# Exercise requirements:
The word to find is "search". Copy each line of the material that contains it.

# Data for processing:
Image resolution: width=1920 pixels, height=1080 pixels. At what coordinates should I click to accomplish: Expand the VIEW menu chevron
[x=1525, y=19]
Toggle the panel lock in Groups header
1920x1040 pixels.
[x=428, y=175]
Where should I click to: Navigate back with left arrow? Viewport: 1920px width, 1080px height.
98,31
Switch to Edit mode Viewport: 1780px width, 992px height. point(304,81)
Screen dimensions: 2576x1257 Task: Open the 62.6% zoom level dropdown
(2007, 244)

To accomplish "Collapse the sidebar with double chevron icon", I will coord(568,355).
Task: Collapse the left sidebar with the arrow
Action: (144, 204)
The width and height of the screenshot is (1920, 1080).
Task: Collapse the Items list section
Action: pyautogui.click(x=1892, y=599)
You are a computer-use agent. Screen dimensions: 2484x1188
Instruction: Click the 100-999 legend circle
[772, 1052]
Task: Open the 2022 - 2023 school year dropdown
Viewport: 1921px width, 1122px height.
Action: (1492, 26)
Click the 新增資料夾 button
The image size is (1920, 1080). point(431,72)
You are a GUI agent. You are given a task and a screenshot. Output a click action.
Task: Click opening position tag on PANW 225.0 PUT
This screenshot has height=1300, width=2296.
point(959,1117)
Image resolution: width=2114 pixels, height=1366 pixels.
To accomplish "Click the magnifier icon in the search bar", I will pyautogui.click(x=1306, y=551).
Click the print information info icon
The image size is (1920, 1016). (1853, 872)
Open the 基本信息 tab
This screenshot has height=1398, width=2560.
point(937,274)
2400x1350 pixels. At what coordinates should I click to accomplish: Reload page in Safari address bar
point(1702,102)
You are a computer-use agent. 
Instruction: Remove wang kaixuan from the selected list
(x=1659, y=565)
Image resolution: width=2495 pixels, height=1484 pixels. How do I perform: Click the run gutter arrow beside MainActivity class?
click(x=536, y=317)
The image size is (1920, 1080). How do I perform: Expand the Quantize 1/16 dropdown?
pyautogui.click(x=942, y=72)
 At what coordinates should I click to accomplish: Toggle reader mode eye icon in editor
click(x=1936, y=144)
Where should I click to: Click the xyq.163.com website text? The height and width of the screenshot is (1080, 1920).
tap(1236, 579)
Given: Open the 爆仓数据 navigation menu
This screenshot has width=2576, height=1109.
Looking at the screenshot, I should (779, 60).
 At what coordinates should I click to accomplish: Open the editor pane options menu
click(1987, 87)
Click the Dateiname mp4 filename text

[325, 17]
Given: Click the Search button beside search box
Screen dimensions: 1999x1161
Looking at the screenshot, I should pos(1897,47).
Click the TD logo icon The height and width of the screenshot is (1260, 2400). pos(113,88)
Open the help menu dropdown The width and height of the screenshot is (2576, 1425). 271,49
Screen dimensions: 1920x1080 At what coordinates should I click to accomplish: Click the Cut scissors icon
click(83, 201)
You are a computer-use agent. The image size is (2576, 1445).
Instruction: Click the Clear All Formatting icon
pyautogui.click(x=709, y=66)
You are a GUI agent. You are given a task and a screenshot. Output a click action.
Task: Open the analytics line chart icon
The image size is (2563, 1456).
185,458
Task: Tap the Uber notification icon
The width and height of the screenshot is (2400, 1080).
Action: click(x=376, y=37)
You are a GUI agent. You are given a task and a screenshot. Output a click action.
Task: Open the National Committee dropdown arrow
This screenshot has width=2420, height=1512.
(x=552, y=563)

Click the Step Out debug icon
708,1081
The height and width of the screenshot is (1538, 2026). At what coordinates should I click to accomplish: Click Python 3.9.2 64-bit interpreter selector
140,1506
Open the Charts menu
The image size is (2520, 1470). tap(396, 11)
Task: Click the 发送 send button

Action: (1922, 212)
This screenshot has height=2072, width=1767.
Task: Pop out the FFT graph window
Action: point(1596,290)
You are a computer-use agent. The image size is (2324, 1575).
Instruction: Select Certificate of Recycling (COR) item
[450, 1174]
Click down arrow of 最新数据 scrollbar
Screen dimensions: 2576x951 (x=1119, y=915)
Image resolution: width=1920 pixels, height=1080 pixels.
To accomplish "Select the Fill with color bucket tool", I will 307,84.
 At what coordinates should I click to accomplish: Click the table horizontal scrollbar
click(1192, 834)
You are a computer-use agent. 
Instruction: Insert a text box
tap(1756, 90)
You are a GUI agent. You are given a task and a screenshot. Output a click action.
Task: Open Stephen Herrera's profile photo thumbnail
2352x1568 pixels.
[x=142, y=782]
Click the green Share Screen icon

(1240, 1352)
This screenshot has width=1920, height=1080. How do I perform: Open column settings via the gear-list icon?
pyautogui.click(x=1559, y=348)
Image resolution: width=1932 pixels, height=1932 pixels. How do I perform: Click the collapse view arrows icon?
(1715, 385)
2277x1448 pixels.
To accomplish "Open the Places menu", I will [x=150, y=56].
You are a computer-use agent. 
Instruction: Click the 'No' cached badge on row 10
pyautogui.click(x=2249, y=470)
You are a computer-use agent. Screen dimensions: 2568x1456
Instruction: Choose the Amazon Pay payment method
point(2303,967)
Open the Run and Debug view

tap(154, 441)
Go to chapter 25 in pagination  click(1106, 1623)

# Exercise response:
To accomplish "Click the magnifier icon in the search bar", I will pyautogui.click(x=1306, y=551).
Given: Click the Search button beside search box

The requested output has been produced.